→ **Data listing**:
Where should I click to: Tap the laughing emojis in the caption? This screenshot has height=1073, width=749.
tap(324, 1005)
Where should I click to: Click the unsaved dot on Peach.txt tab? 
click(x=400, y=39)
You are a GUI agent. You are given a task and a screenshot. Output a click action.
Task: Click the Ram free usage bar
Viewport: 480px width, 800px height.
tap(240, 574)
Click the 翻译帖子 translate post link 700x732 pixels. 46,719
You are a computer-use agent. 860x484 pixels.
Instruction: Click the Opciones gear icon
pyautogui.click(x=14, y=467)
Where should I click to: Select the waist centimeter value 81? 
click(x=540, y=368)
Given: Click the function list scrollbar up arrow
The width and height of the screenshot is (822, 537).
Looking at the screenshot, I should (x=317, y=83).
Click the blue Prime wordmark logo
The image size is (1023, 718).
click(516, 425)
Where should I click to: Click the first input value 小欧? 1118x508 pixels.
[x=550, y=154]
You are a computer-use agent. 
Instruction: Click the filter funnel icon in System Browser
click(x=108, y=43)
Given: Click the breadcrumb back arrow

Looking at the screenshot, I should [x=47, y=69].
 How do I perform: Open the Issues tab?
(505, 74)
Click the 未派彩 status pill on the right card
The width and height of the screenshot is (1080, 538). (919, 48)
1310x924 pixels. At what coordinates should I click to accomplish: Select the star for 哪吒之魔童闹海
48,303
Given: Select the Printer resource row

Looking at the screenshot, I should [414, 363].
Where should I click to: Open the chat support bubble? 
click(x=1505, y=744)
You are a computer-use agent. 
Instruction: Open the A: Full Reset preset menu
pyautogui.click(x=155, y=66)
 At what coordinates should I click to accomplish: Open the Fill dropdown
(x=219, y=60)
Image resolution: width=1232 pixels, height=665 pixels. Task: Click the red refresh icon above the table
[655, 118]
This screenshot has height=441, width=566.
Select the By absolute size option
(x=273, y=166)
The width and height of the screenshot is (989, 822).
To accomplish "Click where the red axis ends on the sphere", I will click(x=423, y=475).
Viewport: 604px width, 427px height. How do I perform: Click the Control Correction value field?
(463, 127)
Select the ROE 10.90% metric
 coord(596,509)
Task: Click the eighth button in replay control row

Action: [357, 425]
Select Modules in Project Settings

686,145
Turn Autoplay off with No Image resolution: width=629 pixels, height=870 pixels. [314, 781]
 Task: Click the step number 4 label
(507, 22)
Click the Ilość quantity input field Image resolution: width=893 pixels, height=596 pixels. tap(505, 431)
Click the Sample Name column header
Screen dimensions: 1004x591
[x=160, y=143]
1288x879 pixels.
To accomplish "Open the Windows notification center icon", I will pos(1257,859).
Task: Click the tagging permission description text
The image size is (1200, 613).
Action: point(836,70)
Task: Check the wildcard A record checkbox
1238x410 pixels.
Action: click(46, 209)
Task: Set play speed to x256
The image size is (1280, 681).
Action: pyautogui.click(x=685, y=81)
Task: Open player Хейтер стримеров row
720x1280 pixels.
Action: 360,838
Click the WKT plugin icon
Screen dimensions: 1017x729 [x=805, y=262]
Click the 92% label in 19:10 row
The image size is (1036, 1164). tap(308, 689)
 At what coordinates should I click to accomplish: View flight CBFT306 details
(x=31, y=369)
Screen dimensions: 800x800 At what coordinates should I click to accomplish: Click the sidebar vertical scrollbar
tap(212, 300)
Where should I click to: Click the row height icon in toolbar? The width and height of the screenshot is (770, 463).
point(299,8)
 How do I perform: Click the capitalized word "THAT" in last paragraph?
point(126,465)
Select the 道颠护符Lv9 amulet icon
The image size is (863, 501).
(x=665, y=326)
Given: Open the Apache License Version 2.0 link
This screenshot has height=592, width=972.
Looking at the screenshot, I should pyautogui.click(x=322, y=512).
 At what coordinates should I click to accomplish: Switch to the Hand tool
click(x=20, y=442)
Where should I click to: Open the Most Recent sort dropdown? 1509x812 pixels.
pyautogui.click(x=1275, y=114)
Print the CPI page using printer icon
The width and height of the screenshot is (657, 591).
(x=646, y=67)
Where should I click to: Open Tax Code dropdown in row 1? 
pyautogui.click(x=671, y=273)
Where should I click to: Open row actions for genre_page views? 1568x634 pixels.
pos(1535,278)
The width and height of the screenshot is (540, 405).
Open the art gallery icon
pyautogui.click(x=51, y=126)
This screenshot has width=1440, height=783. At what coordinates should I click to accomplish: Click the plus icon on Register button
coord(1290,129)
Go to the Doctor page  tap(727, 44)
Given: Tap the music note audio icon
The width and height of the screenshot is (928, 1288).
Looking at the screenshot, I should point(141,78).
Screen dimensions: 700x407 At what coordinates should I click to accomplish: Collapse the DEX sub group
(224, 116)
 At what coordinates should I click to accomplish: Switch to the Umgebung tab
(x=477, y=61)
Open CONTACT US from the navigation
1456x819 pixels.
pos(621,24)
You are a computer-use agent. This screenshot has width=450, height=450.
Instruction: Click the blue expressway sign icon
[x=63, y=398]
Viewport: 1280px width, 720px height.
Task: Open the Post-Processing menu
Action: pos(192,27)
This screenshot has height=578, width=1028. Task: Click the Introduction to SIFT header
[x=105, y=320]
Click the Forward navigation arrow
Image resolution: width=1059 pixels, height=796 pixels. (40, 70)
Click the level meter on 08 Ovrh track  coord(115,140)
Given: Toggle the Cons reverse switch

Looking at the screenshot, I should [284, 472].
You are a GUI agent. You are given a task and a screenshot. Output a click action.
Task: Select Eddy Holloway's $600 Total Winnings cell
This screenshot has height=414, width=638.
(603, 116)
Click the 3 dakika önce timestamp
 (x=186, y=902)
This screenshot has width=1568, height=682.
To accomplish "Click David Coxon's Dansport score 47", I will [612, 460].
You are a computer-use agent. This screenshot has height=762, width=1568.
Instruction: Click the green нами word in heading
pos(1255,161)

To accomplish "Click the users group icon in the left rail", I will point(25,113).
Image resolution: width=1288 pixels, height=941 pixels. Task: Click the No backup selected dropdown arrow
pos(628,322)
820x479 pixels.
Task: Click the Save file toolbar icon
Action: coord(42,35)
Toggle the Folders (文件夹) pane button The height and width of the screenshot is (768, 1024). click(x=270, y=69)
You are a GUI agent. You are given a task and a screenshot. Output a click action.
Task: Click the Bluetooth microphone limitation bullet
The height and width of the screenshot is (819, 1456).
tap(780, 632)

→ **Your task**: The records are given above. Copy each line in them that holds "will".

→ **Answer area**:
To accomplish "Click where the red axis ends on the sphere", I will click(x=423, y=475).
To accomplish "Open the Windows notification center icon", I will pos(1257,859).
To accomplish "Click David Coxon's Dansport score 47", I will [612, 460].
To accomplish "Click the users group icon in the left rail", I will point(25,113).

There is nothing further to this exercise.